- KUTIPAN TERPILIH -

╔══

Seiring waktu perencanaan dengan model deliberative telah diterapkan dalam bidang kebencanaan. Beberapa penelitian empiris menunjukkan bahwa metode deliberative dapat digunakan untuk mendukung perencanaan strategis. Hal ini sebagaimana dikemukakan oleh Russell Lundberg dan Henry H. Willis (2016) yang berjudul” Deliberative Risk Ranking to Inform Homeland Security Strategic Planning”. Penelitian ini menerapkan metode deliberative untuk rangking risiko keamanan dalam negeri yang berbasis musyawarah dalam menilai risiko dengan mempertimbangkan ilmu pengetahuan (science). Metode ini menyediakan pendekatan yang terstruktur untuk memeringkat risiko dari partisipan. Tahap pertama dalam metode ini adalah melakukan identifikasi atribut terkait ancaman/bahaya. Kemudian membuat ringkasan dari hasil identifikasi tersebut. Dari hasil ini, kemudian dijadikan strating point untuk memprioritaskan solusi-solusi untuk mengurangi risiko tersebut. Kesepakatan dari dari rangking risiko merupakan keputusan bersama dari seluruh pihak yang menyediakan gambaran valid untuk digunakan dalam perencanaan strategis.
Sebelumnya pada tahun 2008 penelitian oleh Patricia A. Wilson yang berjudul “Deliberative Planning for Disaster Recovery: Remembering New Orleans” telah mengemukakan bahwa perencanaan dengan metode deliberative terbukti efektif digunakan untuk mengakomodasi kebutuhan dan kepentingan berbagai pihak. Hasil penelitian oleh Wilson menunjukkan pengaturan deliberative dapat memberikan kesempatan kepada berbagai kelompok dari beberapa populasi yang berbeda untuk mengemukakan ide melalui diskusi yang dibangun secara intensif. Selain itu penelitian ini menunjukkan bahwa metode deliberative dapat meningkatkan legitimasi dan rasa kepedulian warga terhadap masa depan mereka setelah bencana yang mereka alami serta meningkatkan pembelajaran (learning) melalui proses diskusi. Hal ini membenarkan apa yang dikemukakan (Mardiyanta, 2013) bahwa dengan melibatkan masyarakat dalam pengambilan keputusan publik akan dapat mengembalikan public trust terhadap pemerintah. Dengan demikian dapat dikatakan bahwa kesadaran dan komitmen pemerintah untuk melibatkan masyarakat maupun pihak lainya dalam proses perencanaan dapat memberikan manfaat bagi pemerintah sendiri.

╚══

- PETUNJUK DAN KETENTUAN -
Jawablah pertanyaan berikut berdasarkan kutipan tentang perencanaan deliberative di atas.
1. Pada tahun berapa penelitian Patricia A. Wilson dilakukan?
2. Apa tahap pertama dalam metode yang diterapkan oleh Russell Lundberg dan Henry H. Willis?
3. Menurut Mardiyanta (2013), apa yang dapat dikembalikan dengan melibatkan masyarakat dalam pengambilan keputusan publik?
Daftar berikut tidak ada hubungannya dengan kutipan di atas.

- DATA YANG DIBERIKAN -

╔══

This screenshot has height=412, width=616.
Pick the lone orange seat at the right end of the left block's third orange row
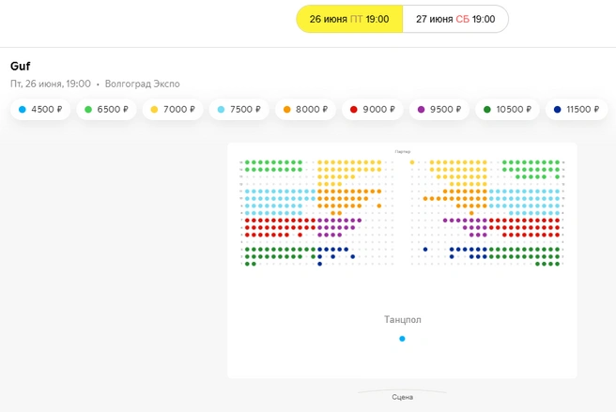379,206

╚══

- JAWABAN -
1. Penelitian Patricia A. Wilson dilakukan pada tahun 2008.
2. Tahap pertamanya adalah melakukan identifikasi atribut terkait ancaman/bahaya.
3. Hal itu dapat mengembalikan public trust terhadap pemerintah.